By processing spent fuel to remove the actinides, the thermal properties of the resulting high-level waste are substantially altered. In particular, the {open_quotes}thermal half-life{close_quotes} of the waste is reduced from centuries to about 30 years. This paper evaluates a High-Efficiency Waste Emplacement Concept (HEWEC) that takes advantage of the decrease in thermal half-life. The HEWEC is based on the observation that the waste loading per unit area of a repository is potentially limited by maximum allowable temperatures at several locations: the waste package (very near field), the rock surrounding the package and emplacement drifts (near field), and the large bulk of surrounding rock (far field).
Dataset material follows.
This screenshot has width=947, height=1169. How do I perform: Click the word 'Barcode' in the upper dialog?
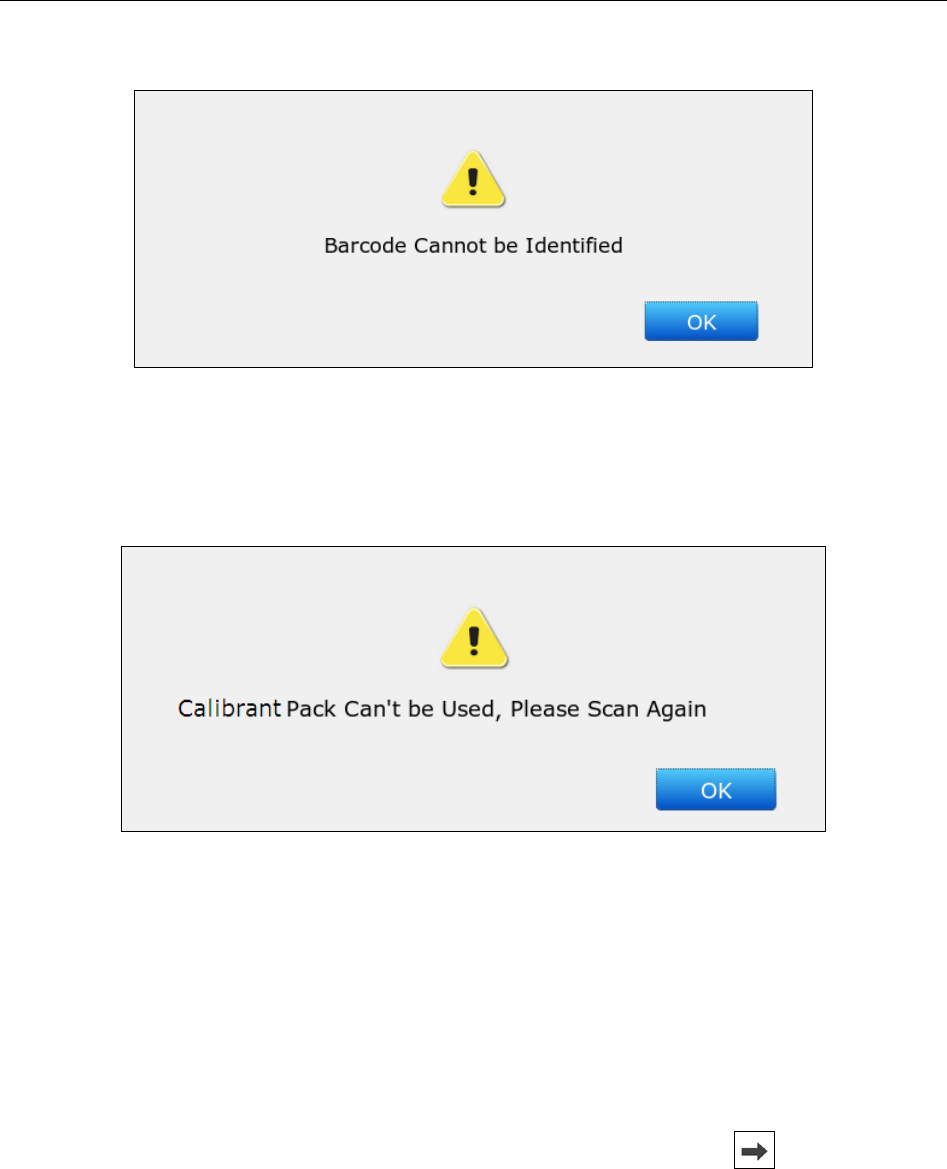(x=365, y=245)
The first two are controlled by decay heat generated within years or decades of waste emplacement, primarily resulting from the fission products but with significant contributions from actinides. Far-field temperatures are controlled by decay heat generated over centuries, primarily from the actinides. While the critical temperature limit for spent nuclear fuel typically occurs within the package, it is close to limits in all other locations. However, if spent fuel without actinides (i.e., high-level waste) is emplaced in the repository, far-field temperatures no longer approach the limits, and waste loading is restricted by temperatures in near-field and very-near-field locations. If the repository is fully ventilated during operation, sufficient total decay heat can be removed to allow significantly more waste to be loaded in a unit area without exceeding temperature limits. Evaluation of HEWEC is based on analysis of several existing thermomechanical studies. It appears possible to increase the equivalent amount of waste loaded in a unit area of a repository by about a factor of 4.7 and application of the HEWEC precepts to unreprocessed spent fuel is not as effective, potentially increasing repository loading by only a factor of 1.2.

Physical Description

24 p.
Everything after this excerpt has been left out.